Pope Francis will Wash Feet of Prisoners and Celebrate Mass at the Juvenile Prison on Holy Thursday as Confirmed by the Vatican



On Holy Thursday, the Pope returns after ten years in the juvenile prison of Casal del Marmo.

Pope Francis will celebrate Mass in Coena Domini in a restricted form among the inmates of the institute on the outskirts of Rome, the same one where he had presided over the Holy Thursday Mass fifteen days after being elected. In the following years, the Pontiff has always chosen symbolic places of suffering among prisons, refugee centers, care facilities for the sick.
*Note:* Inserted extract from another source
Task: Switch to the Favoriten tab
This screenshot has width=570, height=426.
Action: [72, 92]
Pope Francis returns after ten years to where he had celebrated the first Mass in Coena Domini of his pontificate, who on April 6th will preside over the liturgy of Holy Thursday in the Casal del Marmo juvenile prison in Rome.

This was confirmed, a few hours after the Pope's release from the Gemelli Hospital, by the director of the Vatican Press Office, Matteo Bruni. The Mass will be in a restricted form, not open to the public. A live stream is planned.
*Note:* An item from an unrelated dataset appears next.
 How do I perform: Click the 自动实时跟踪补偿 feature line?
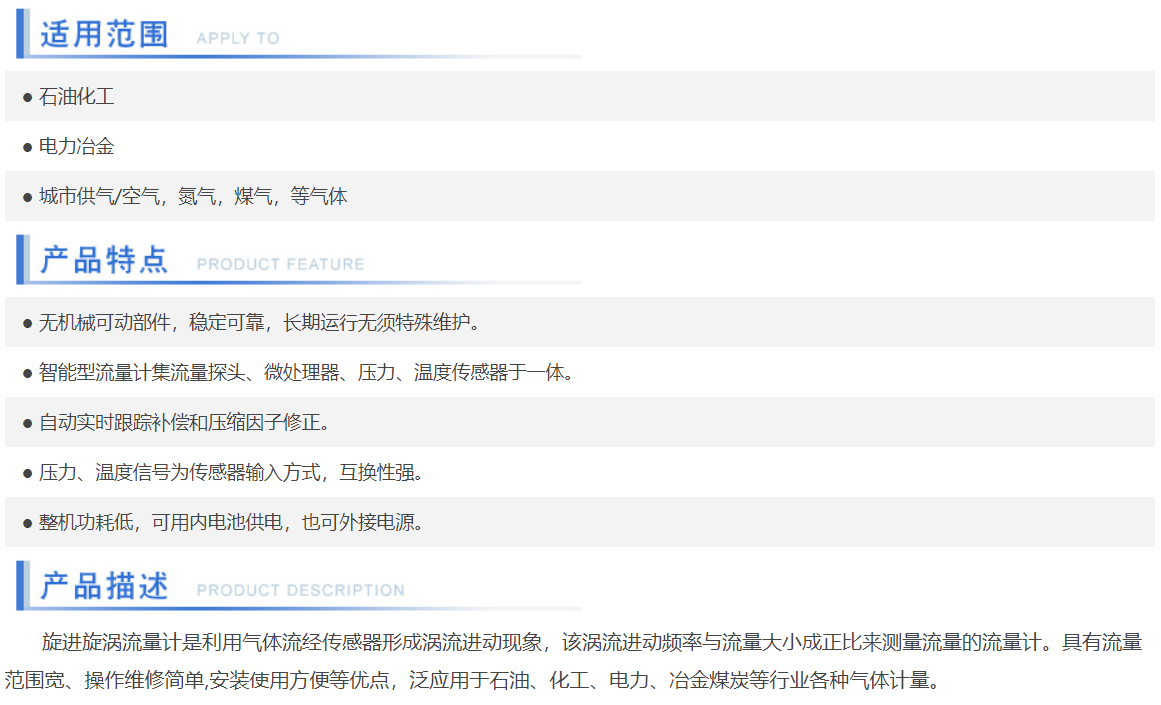tap(184, 423)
As soon as he was released, after suffering from infectious bronchitis, the Pope resumed his Holy Week agenda and, through his spokesman, let it be known that he will preside over the Easter rites: the modalities of the Holy Week liturgies "remain unchanged", confirmed Bruni, explaining that the Pope will preside over celebrations with a cardinal at the altar, even on Easter day. 

In the institute on the outskirts of Rome, the Pope had washed the feet of ten male youth and two female youth of different nationalities and religions that day: "Washing the feet means that we must help one another", he had told them, explaining the gesture. “It is my duty as a priest and as a bishop to be at your service,” he added. “But it is a duty that comes from my heart: I love him. I love doing it because the Lord taught me so". Then he had expressed the invitation that in the following years he has always addressed to the new generations: "Do not let your hope be stolen".
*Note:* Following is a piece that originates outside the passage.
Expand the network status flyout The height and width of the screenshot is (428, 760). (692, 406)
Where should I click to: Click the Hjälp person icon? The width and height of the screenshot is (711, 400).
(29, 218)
 In 2016, he presided Mass at the CARA. (Reception Center for Asylum Seekers) in Castelnuovo di Porto, outside Rome, which at the time housed around 890 migrants of various nationalities. Pope Francis had washed the feet of twelve of them. A gesture which, in the light of the terrorist attacks which disfigured the face of Europe that year, he explained with the following words: "All of us, together, Muslims, Indians, Catholics, Copts, Evangelicals, brothers, children of the same God, who want live in peace, integrated”.